From this perspective, when it comes to policy-making, what is a pro-life Christian considering? In their book Kingdom Ethics: Following Jesus in a Contemporary Context, Glen Stassen and David Gushee note,
State and federal public policies offer inadequate attention to preventing nonmarital sex and, where this is sex, conception. Further, public policy does little to encourage adoption or to make adoptions easier to arrange. Our stingy social welfare system provides some but not enough help to those for whom poverty is the key motivation to abort. Our broken health-care financing system leaves many mothers and babies without critical health care. Abortions emerging within the marriage relationship are also affected by inadequate health coverage of contraception and sterilization procedures. Our business practices are often unnecessarily inflexible and thus make it impossible for some to balance work and family. Stagnant wages at the low end of the economic system do not pay enough to support a family.
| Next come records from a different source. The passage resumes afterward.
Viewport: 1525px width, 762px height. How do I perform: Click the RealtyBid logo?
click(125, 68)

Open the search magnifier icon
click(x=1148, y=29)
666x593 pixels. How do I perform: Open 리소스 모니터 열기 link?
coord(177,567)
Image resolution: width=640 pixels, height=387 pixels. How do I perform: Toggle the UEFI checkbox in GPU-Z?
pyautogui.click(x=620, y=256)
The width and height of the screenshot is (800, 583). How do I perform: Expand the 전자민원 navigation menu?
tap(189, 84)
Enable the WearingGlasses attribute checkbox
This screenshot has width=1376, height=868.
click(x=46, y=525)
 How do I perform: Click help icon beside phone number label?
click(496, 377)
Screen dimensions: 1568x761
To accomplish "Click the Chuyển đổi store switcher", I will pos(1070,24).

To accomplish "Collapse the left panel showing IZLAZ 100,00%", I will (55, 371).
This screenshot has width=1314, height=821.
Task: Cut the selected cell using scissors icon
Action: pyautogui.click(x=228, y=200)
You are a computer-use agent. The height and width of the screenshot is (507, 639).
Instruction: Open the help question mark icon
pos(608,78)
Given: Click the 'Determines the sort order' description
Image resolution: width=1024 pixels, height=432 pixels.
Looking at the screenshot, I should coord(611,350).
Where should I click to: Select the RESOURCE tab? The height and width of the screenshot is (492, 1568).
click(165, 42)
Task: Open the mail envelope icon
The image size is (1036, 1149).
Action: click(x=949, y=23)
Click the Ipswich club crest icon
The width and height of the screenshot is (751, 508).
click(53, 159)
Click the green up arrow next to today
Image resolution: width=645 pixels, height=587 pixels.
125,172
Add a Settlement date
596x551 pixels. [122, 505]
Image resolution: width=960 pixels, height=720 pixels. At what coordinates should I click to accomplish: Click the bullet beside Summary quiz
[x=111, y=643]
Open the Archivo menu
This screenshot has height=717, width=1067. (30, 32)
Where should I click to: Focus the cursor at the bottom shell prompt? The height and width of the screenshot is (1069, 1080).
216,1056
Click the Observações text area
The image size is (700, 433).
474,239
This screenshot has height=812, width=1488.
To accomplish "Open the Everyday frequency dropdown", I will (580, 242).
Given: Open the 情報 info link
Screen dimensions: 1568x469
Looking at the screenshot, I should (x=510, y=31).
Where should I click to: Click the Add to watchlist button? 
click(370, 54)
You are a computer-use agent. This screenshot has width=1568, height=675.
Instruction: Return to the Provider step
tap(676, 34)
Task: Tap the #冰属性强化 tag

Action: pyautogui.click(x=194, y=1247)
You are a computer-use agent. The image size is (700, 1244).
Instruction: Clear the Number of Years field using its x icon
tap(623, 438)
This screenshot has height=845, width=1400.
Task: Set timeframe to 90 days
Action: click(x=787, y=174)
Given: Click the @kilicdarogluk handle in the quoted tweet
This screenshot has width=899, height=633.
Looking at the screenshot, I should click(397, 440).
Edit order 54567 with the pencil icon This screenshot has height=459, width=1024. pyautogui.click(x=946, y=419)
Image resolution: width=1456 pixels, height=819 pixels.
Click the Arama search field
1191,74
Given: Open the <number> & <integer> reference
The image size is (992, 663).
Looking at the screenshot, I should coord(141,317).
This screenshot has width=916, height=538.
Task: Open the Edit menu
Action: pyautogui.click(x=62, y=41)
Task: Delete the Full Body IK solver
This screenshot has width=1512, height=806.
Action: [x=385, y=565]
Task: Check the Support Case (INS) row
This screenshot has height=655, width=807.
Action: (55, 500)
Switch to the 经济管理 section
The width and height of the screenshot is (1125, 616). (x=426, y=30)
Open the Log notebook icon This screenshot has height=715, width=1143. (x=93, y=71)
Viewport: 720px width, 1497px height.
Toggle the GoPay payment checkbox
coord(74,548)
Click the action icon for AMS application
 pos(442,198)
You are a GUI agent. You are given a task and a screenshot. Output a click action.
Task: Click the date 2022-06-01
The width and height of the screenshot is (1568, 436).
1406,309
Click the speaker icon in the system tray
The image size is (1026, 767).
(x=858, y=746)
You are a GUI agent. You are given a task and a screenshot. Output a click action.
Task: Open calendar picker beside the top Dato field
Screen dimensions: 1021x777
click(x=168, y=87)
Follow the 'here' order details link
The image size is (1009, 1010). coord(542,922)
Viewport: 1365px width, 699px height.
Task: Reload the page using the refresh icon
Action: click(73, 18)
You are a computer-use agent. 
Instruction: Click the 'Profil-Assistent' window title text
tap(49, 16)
In tandem, abortion-on-demand and public policies such as those just mentioned both contribute to choosing death rather than life; they make abortion more appealing and make raising children in difficult circumstances more demanding. (233)
Are abortion laws still relevant in this framework? Absolutely. But when we head into policy, I agree with the authors that “in a democratic and pluralistic society, legislation needs to be proposed and passed on the basis of a public ethic that can be affirmed by persons of various faiths and no faith.” And we need to seek a breadth of solutions beyond legality alone in order to see a true reduction in abortion numbers.
On Capitalism & Social Welfare
On this topic, Newbell better represents a tension to be managed: that God designed people to work, and that God calls for particular care for the poor and marginalized. But when she comes down to it, she states, “God called us to work, not to receive while idle. I am no longer a proponent for redistribution of wealth, and believe that people should work and earn wages of varying degrees depending on education, demand, and skill.”
Are the recipients of social services all idle? If they do not work, why not? Are there barriers in education, training, or health that limit their capacity for work? And are all of those barriers self-imposed? What can we as a society, and Christians in particular, do with our vote to empower those who are poor to support themselves?
In broad strokes, the best poverty solutions heal, dignify and empower people for the life God created them for, and life that usually includes work. But journeying with a person from poverty to self-sustaining work takes a lot of time and resource. We cannot cut off those resources and simply expect to get work out of people.
And this all says nothing about those who do work but cannot support their families through of that work because of low wages.
I circle back to the beginning. I respect Newbell’s perspective on the particulars, even though I am not sure I fully agree with her. More importantly, I strongly agree with Newbell’s broader argument. I think that partisan allegiance is inappropriate for Christians and should be replaced by a thorough examination of the issues through the lens of faith.
This does a few things. It causes devoted believers to vote 100% opposite of one another on the very same issues. It potentially takes a person back to their original party of choice for the majority of issues. But most of all, it better prepares us as Christians for respectful, thoughtful dialogue about political issues, so that we can live in community even as we punch our ballots differently.